MOOOOORE

NicolasHug · NicolasHug · commit 466ceb443eaf · 2025-03-05T13:58:09.000Z
diff --git a/src/torchcodec/decoders/__init__.py b/src/torchcodec/decoders/__init__.py
@@ -4,7 +4,7 @@
 # This source code is licensed under the BSD-style license found in the
 # LICENSE file in the root directory of this source tree.
 
-from ._core import AudioStreamMetadata, VideoStreamMetadata
+from ._core import VideoStreamMetadata
 from ._video_decoder import VideoDecoder  # noqa
 
 SimpleVideoDecoder = VideoDecoder
diff --git a/src/torchcodec/decoders/_audio_decoder.py b/src/torchcodec/decoders/_audio_decoder.py
@@ -17,7 +17,7 @@
 
 
 class AudioDecoder:
-    """TODO-audio docs"""
+    """TODO-AUDIO docs"""
 
     def __init__(
         self,
diff --git a/src/torchcodec/decoders/_core/FFMPEGCommon.cpp b/src/torchcodec/decoders/_core/FFMPEGCommon.cpp
@@ -60,22 +60,15 @@ int64_t getDuration(const AVFrame* frame) {
 #endif
 }
 
-int getNumChannels(const AVFrame* avFrame) {
+int64_t getNumChannels(const UniqueAVCodecContext& avCodecContext) {
 #if LIBAVFILTER_VERSION_MAJOR > 8 || \
     (IBAVFILTER_VERSION_MAJOR == 8 && LIBAVFILTER_VERSION_MINOR >= 44)

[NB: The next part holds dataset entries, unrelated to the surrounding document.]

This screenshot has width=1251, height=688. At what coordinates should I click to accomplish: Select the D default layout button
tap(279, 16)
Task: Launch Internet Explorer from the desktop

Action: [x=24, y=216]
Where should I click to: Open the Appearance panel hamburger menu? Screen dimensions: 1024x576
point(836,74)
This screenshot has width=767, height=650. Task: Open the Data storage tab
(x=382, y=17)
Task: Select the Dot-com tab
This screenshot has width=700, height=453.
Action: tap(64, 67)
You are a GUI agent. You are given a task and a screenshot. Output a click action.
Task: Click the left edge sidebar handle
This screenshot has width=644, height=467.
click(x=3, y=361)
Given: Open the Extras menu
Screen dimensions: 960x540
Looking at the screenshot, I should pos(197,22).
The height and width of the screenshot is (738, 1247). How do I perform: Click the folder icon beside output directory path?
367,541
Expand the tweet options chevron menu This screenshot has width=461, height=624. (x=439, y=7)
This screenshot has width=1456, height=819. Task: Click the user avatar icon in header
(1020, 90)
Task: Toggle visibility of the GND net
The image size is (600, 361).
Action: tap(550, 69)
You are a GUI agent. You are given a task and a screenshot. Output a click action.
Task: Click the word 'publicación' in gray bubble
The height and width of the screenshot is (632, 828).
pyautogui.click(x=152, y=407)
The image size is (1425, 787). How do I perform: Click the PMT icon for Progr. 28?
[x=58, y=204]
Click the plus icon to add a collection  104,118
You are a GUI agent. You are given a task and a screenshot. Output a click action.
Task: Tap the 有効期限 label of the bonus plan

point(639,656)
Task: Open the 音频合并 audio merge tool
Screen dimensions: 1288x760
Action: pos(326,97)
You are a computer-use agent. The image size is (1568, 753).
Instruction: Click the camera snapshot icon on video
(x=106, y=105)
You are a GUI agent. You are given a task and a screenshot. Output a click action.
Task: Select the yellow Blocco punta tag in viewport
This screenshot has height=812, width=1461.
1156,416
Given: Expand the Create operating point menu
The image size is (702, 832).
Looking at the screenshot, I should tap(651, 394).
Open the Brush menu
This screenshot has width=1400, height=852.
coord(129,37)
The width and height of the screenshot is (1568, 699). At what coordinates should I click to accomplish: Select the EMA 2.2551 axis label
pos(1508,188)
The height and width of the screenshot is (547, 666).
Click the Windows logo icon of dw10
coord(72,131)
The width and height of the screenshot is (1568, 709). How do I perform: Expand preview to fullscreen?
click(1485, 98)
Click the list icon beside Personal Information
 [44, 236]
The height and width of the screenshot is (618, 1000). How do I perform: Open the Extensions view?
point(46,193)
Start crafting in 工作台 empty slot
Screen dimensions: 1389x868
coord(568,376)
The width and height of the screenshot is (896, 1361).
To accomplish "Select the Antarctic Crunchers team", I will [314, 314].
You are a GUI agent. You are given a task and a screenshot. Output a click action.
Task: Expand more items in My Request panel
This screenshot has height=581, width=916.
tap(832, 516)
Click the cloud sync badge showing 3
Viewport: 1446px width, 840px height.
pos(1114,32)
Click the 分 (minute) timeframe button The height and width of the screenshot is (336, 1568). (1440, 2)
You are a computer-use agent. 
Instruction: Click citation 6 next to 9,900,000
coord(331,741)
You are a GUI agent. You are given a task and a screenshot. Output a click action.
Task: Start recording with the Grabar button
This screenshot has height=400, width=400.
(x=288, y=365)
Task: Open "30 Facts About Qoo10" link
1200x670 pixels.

-  return avFrame->ch_layout.nb_channels;
+  int numChannels = avCodecContext->ch_layout.nb_channels;
 #else
-  return av_get_channel_layout_nb_channels(avFrame->channel_layout);
+  int numChannels = avCodecContext->channels;
 #endif
-}
 
-int getNumChannels(const UniqueAVCodecContext& avCodecContext) {
-#if LIBAVFILTER_VERSION_MAJOR > 8 || \
-    (IBAVFILTER_VERSION_MAJOR == 8 && LIBAVFILTER_VERSION_MINOR >= 44)
-  return avCodecContext->ch_layout.nb_channels;
-#else
-  return avCodecContext->channels;
-#endif
+  return static_cast<int64_t>(numChannels);
 }
 
 AVIOBytesContext::AVIOBytesContext(
diff --git a/src/torchcodec/decoders/_core/FFMPEGCommon.h b/src/torchcodec/decoders/_core/FFMPEGCommon.h
@@ -139,8 +139,7 @@ std::string getFFMPEGErrorStringFromErrorCode(int errorCode);
 int64_t getDuration(const UniqueAVFrame& frame);
 int64_t getDuration(const AVFrame* frame);
 
-int getNumChannels(const AVFrame* avFrame);
-int getNumChannels(const UniqueAVCodecContext& avCodecContext);
+int64_t getNumChannels(const UniqueAVCodecContext& avCodecContext);
 
 // Returns true if sws_scale can handle unaligned data.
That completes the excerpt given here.